While "The Unit" husbands are putting down tyranny and terrorists from Baghdad to Zimbabwe, the wives cope with the fact that their husbands are almost never home.
"Unit" leader, Jonas Blane (played by Dennis Haysbert, the first-black president assassinated in Fox Broadcasting's "24" action-drama series season opener this year) is married to Molly Blane, the matriarch of the wives' group.
Molly also happens to be a real estate agent -- a damn good one.
She empowers the wives with a joint real estate purchase that helps keep them busy managing property instead of wringing their hands over the fateful day a uniformed officer will show up with bad news about their husbands.

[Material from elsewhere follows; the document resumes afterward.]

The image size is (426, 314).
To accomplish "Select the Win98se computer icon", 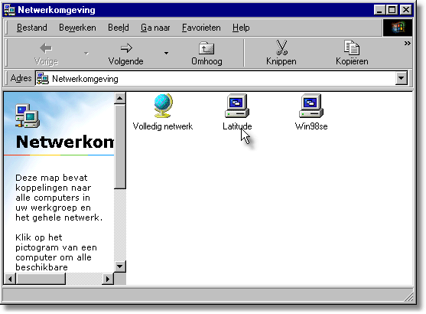I will click(311, 106).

Entertainment media outlets typically portray the real estate industry as a gaggle of quacks waddling after a fast buck, but this spin on the character of a real estate agent is a refreshing, stereotype-busting look at the job.
Considering a home purchase is for many the most valuable transaction most people will every complete, most real estate agents are empowering, by the very nature of what they do.

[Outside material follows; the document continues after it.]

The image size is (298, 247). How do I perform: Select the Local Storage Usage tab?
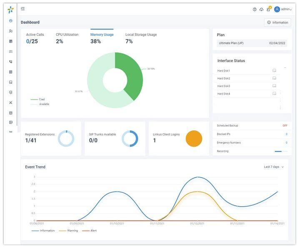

The National Association of Realtors recently chided ABC Good Morning America's "Tricks of the Trade, Confessions of A Realtor" as "very inaccurate, grossly misleading and unfair depiction of the nation's Realtors."
"ABC has done a terrible disservice by airing this segment. The network should demonstrate its own interest in ethical behavior by giving equal time to the truth about Realtors," NAR proclaimed.

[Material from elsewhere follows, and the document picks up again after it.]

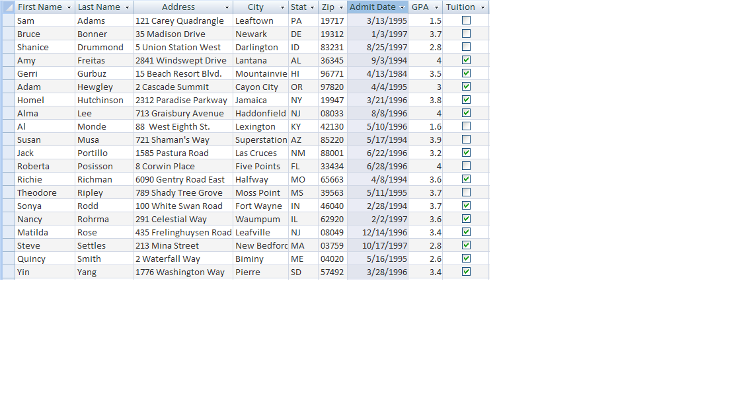This screenshot has width=731, height=410.
Task: Expand the Last Name filter dropdown
Action: click(127, 7)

Conversely, NAR should applaud "The Unit" and other positive entertainment media portrayals of the industry.
Molly is played by Regina Taylor a Golden Globe-winning and Emmy-nominated actor who came out of retirement at the behest of David Mamet, writer, director and executive producer of "The Unit."
Ironically, Mamet is the same 1984 Pulitzer Prize winning playwright of another story solely about the exploits of not-so-empowering real estate agents.
The "Glengarry Glen Ross" play ("It takes brass balls to sell real estate.") is about the boiler room operations of a real estate agency in 1980s Chicago, selling undesirable real estate at over-inflated prices, replete with inhouse backbiting.
The drama also won a Tony award for Best Play Revival in 2005 and spun into a 1992 movie by the same name starring Al Pacino, Jack Lemmon, Alec Baldwin, Alan Arkin and Kevin Spacey.
Mamet's "The Unit" offers a much more endearing portrayal of the real estate profession in Molly Blane whose real estate deal thwarts an ex-Unit wife's attempt to lure Unit wives into a dicey private sector investment.
Molly joins the real estate investment to show her confidence in the deal, explains it isn't an overnight gold mine, but a solid investment over time, and she helps the wives scramble to come up with the down payment when the seller jacks up the price.
The wives trust Molly. They believe in her.
Molly isn't just a real estate agent who knows her craft, but a real individual as well.
As a mom, she lends a compassionate, but tough-love, ear to her teenage daughter's fears about college life where blacks are in the minority.
As a wife, she's steel (for negotiating with her husband and her clients) wrapped in silk (as a loving partner and articulate business woman), revealing the kind of compelling personal qualities many seek in a good agent.
Every profession has its bad units, but most agents are much more like Molly.